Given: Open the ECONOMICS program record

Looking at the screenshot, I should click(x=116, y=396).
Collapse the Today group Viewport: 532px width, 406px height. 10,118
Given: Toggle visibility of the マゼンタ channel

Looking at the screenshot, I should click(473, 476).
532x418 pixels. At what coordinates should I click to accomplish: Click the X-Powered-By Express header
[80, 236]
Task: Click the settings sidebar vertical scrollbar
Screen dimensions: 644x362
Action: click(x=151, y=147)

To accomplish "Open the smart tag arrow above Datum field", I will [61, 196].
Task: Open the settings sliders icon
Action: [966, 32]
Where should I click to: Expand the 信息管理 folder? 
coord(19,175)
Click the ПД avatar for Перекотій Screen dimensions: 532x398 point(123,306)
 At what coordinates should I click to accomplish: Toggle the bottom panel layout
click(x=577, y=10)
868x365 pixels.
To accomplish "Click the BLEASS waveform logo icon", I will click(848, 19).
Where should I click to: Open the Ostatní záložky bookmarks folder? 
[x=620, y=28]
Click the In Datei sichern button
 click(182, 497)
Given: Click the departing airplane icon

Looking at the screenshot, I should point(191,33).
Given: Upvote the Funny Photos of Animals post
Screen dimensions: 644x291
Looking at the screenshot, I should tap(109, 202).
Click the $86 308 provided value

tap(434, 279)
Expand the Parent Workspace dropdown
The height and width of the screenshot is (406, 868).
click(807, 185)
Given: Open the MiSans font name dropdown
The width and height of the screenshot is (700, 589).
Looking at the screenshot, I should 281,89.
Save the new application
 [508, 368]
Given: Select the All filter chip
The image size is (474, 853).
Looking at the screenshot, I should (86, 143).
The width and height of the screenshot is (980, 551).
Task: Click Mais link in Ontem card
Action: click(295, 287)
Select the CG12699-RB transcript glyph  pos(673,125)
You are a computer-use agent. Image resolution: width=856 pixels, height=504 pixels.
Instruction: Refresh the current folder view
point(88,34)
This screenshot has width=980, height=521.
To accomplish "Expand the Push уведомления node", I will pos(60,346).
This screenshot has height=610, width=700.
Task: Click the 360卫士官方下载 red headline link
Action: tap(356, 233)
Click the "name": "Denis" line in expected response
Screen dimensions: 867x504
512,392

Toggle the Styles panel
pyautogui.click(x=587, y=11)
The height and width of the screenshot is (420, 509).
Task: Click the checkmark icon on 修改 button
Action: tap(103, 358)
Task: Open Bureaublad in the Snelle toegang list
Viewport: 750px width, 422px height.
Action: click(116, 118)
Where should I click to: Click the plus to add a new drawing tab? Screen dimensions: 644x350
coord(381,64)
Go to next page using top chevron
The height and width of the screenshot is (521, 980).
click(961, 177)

____

◆ What is needed:
Please transcribe the whole listing exactly as it stands.

◆ Result below:
Given: Open the ECONOMICS program record

Looking at the screenshot, I should click(x=116, y=396).
Collapse the Today group Viewport: 532px width, 406px height. 10,118
Given: Toggle visibility of the マゼンタ channel

Looking at the screenshot, I should click(473, 476).
532x418 pixels. At what coordinates should I click to accomplish: Click the X-Powered-By Express header
[80, 236]
Task: Click the settings sidebar vertical scrollbar
Screen dimensions: 644x362
Action: click(x=151, y=147)

To accomplish "Open the smart tag arrow above Datum field", I will [61, 196].
Task: Open the settings sliders icon
Action: [966, 32]
Where should I click to: Expand the 信息管理 folder? 
coord(19,175)
Click the ПД avatar for Перекотій Screen dimensions: 532x398 point(123,306)
 At what coordinates should I click to accomplish: Toggle the bottom panel layout
click(x=577, y=10)
868x365 pixels.
To accomplish "Click the BLEASS waveform logo icon", I will click(848, 19).
Where should I click to: Open the Ostatní záložky bookmarks folder? 
[x=620, y=28]
Click the In Datei sichern button
 click(182, 497)
Given: Click the departing airplane icon

Looking at the screenshot, I should point(191,33).
Given: Upvote the Funny Photos of Animals post
Screen dimensions: 644x291
Looking at the screenshot, I should tap(109, 202).
Click the $86 308 provided value

tap(434, 279)
Expand the Parent Workspace dropdown
The height and width of the screenshot is (406, 868).
click(807, 185)
Given: Open the MiSans font name dropdown
The width and height of the screenshot is (700, 589).
Looking at the screenshot, I should 281,89.
Save the new application
 [508, 368]
Given: Select the All filter chip
The image size is (474, 853).
Looking at the screenshot, I should (86, 143).
The width and height of the screenshot is (980, 551).
Task: Click Mais link in Ontem card
Action: click(295, 287)
Select the CG12699-RB transcript glyph  pos(673,125)
You are a computer-use agent. Image resolution: width=856 pixels, height=504 pixels.
Instruction: Refresh the current folder view
point(88,34)
This screenshot has width=980, height=521.
To accomplish "Expand the Push уведомления node", I will pos(60,346).
This screenshot has height=610, width=700.
Task: Click the 360卫士官方下载 red headline link
Action: tap(356, 233)
Click the "name": "Denis" line in expected response
Screen dimensions: 867x504
512,392

Toggle the Styles panel
pyautogui.click(x=587, y=11)
The height and width of the screenshot is (420, 509).
Task: Click the checkmark icon on 修改 button
Action: tap(103, 358)
Task: Open Bureaublad in the Snelle toegang list
Viewport: 750px width, 422px height.
Action: click(116, 118)
Where should I click to: Click the plus to add a new drawing tab? Screen dimensions: 644x350
coord(381,64)
Go to next page using top chevron
The height and width of the screenshot is (521, 980).
click(961, 177)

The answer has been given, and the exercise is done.